The 13-inch MacBook Pro continues to be portable Mac of choice for most users. You get a decent performance over the MacBook Air while maintaining a good degree of portability and battery life. It doesn't hurt that it's also by far the most affordable in the Pro lineup.

Apple also keeps delivering with its honest battery life claims. I measured between 3.5 and 9.75 hours of battery life on the new 13-inch MacBook Pro depending on workload. The 13-inch gives you a good combination of netbook-like battery life but with the performance on tap when you need it.

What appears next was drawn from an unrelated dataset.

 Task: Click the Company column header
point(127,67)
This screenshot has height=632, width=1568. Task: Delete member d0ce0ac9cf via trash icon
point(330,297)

The missing Core i5 is by far the biggest issue in my eyes. It's the only thing that makes the 13-inch MacBook Pro a good portable but not the perfect notebook. While it's fast enough for most tasks the Core i5/i7 are significantly faster in anything that's CPU intensive, and it's a difference that's noticeable. For me personally, it's the faster CPU and higher resolution that make the 15-inch model my choice. While I can appreciate Apple's desire to have a base level of GPU functionality across its entire lineup the fact of the matter is that today, the killer apps for GPUs continue to be 3D games. If you aren't spending a lot of time gaming on your notebook then Apple's CPU/GPU balance isn't optimal.

If you've got last year's 13-inch model you'd get more bang for your buck by upgrading to 4GB of memory and/or buying an SSD. The exception of course being if you play any 3D games.

The GeForce 320M in the 13-inch MacBook Pro is fast enough to play anything Valve has out for OS X today. If you reboot into Windows you can even get over 60fps at the panel's native resolution in Half Life 2 Episode 2. Stick around in OS X and you're looking at the mid-40s. Not bad. This is roughly twice the performance of the GeForce 9400M used in last year's model.

I'm very curious to see what Apple will do going forward. At some point it will have to abandon the Core 2 platform in favor of the new Core i3/5/7 family. Moving back to a 3-chip solution will require a board redesign, which I'd expect out of the next generation MacBook Pro. Apple is very committed to using powerful GPUs in its products, I'm more interested in finding out why. There's got to be a killer app brewing somewhere in there.

What About the new MacBook?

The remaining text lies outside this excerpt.